How to complete this task:
Only the lines below, from the one with "Task: Click the copy document icon in toolbar" through the one with "The height and width of the screenshot is (991, 1157).", are to be written out, exactly.

Data for review:
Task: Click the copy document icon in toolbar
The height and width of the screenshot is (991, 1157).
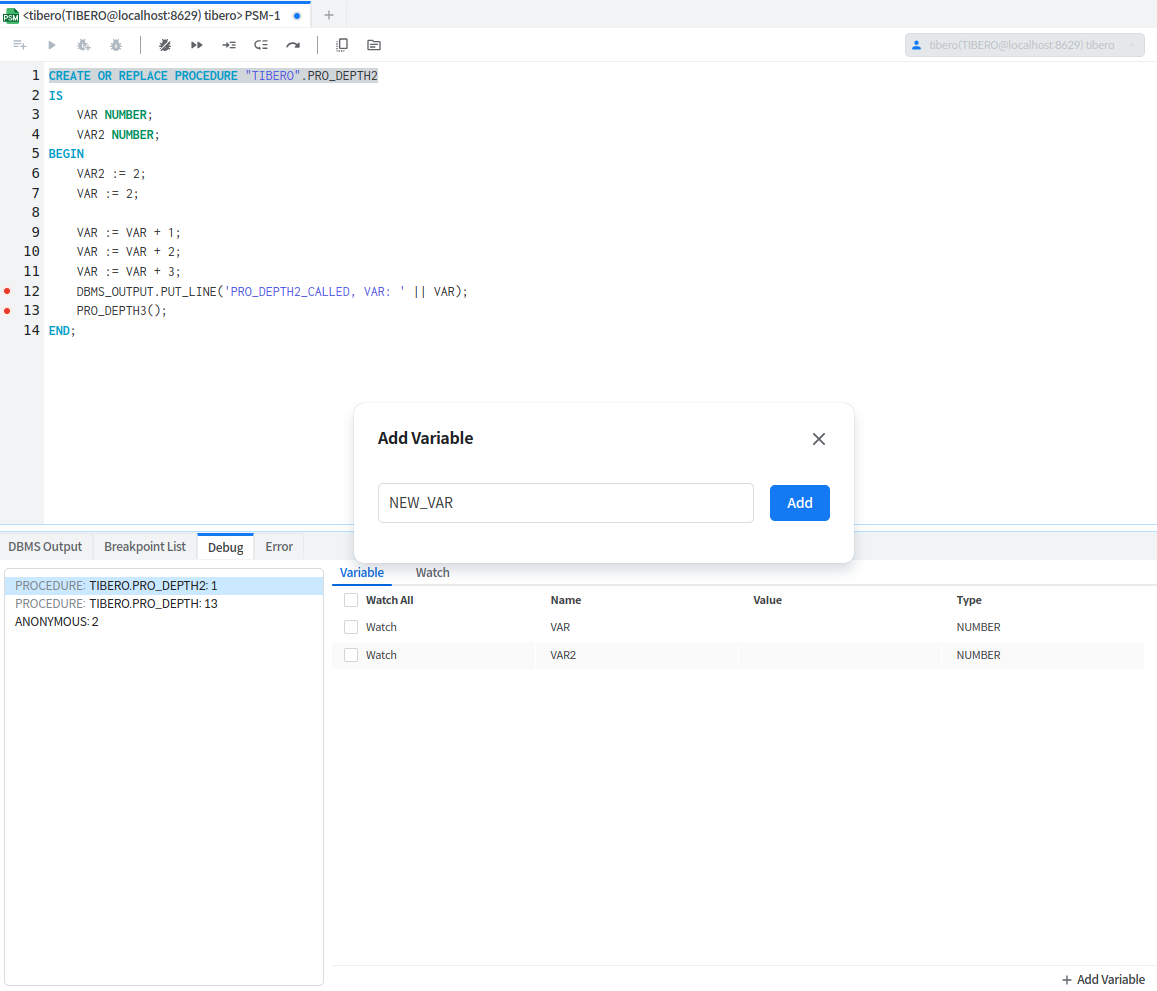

...

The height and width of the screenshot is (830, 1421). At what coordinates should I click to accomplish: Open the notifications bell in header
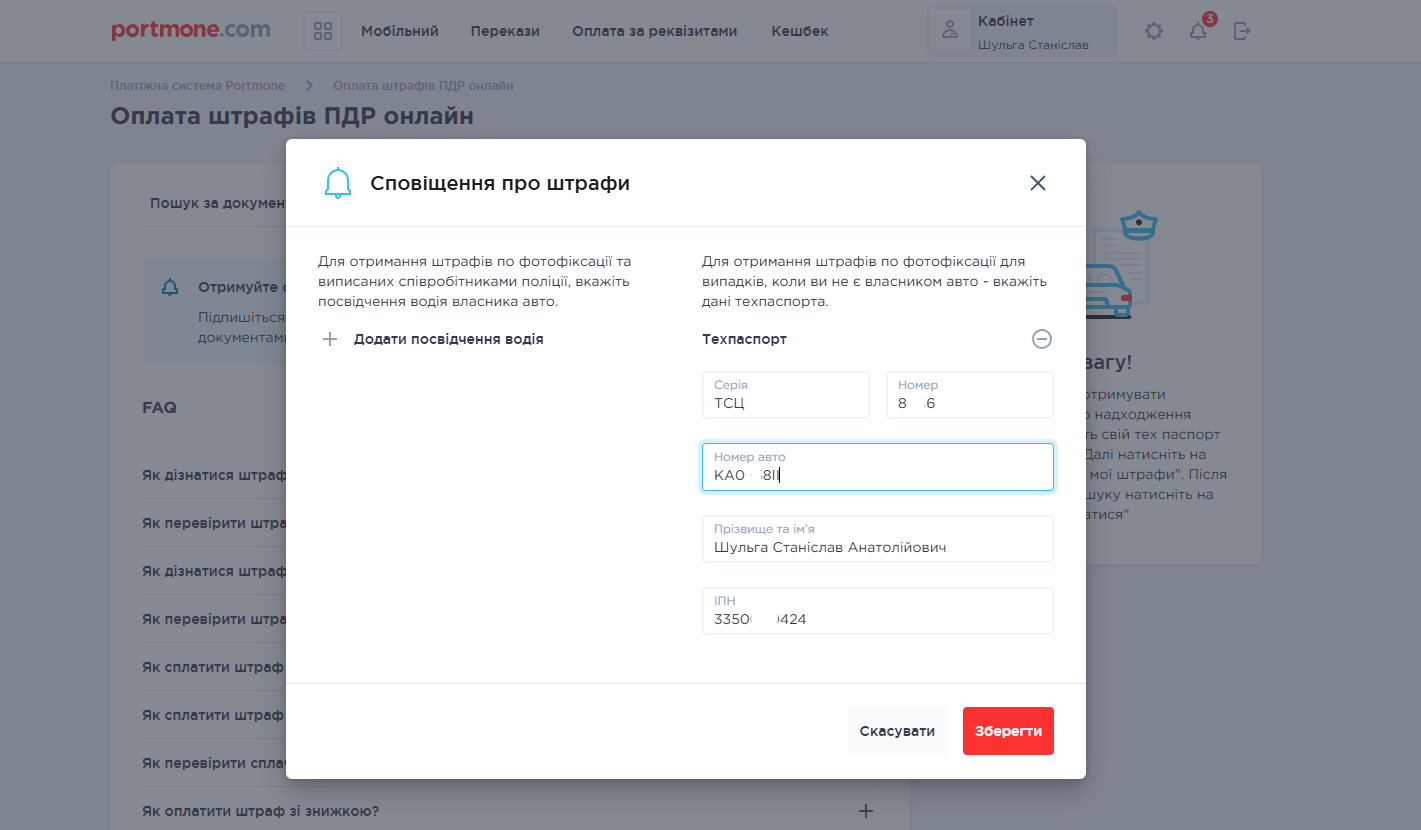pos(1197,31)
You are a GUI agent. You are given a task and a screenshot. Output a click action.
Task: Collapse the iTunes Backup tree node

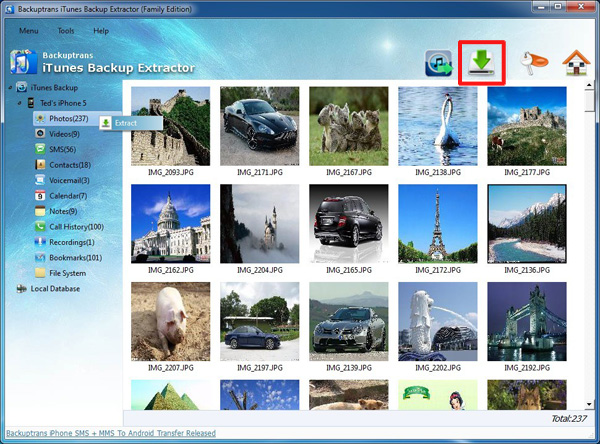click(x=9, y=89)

--

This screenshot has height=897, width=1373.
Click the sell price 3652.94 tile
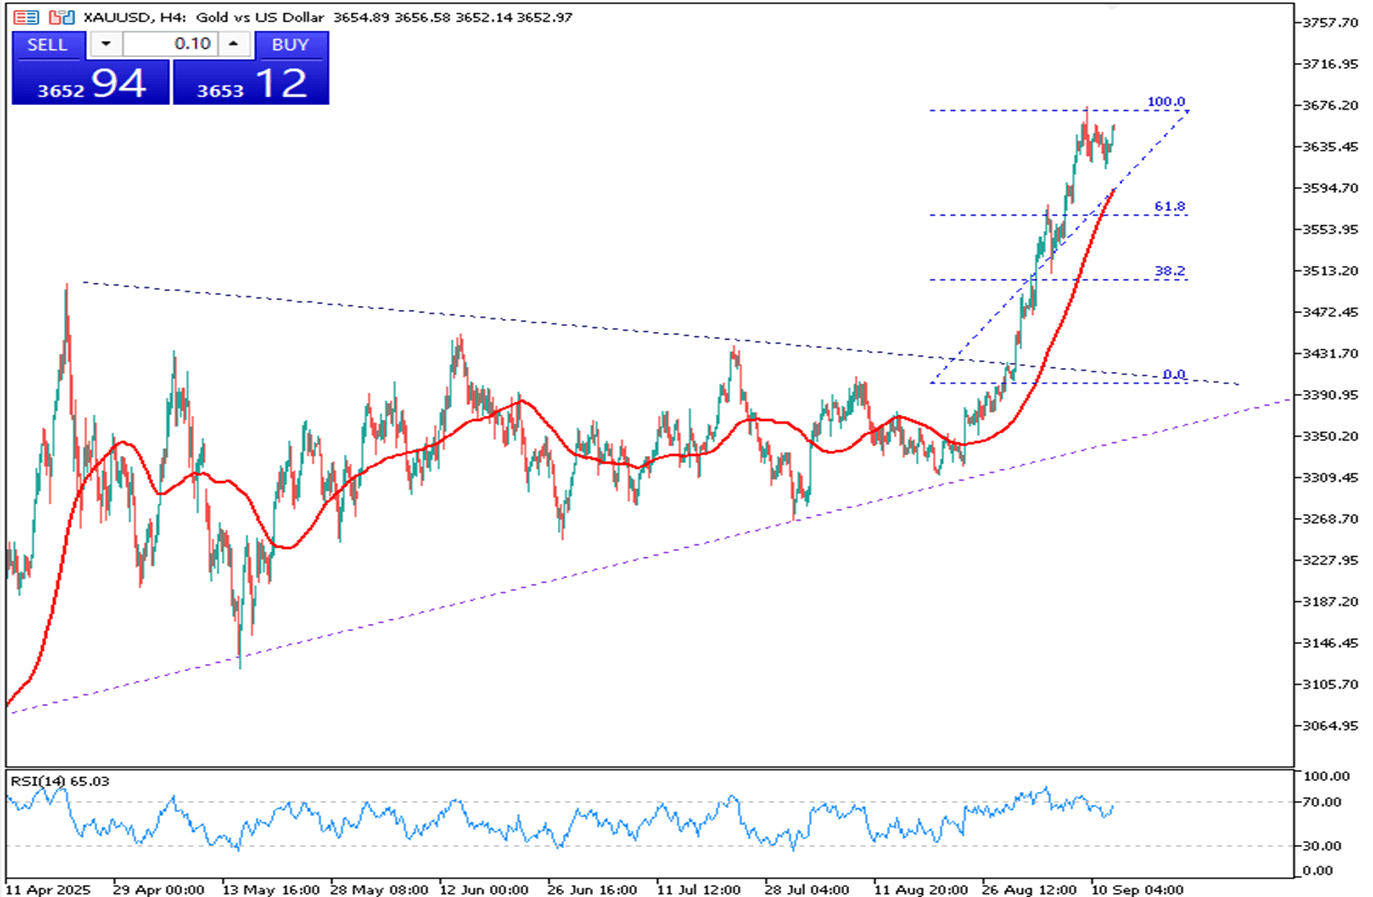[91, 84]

Task answer:
Task: Click the copy document icon in toolbar
The height and width of the screenshot is (991, 1157).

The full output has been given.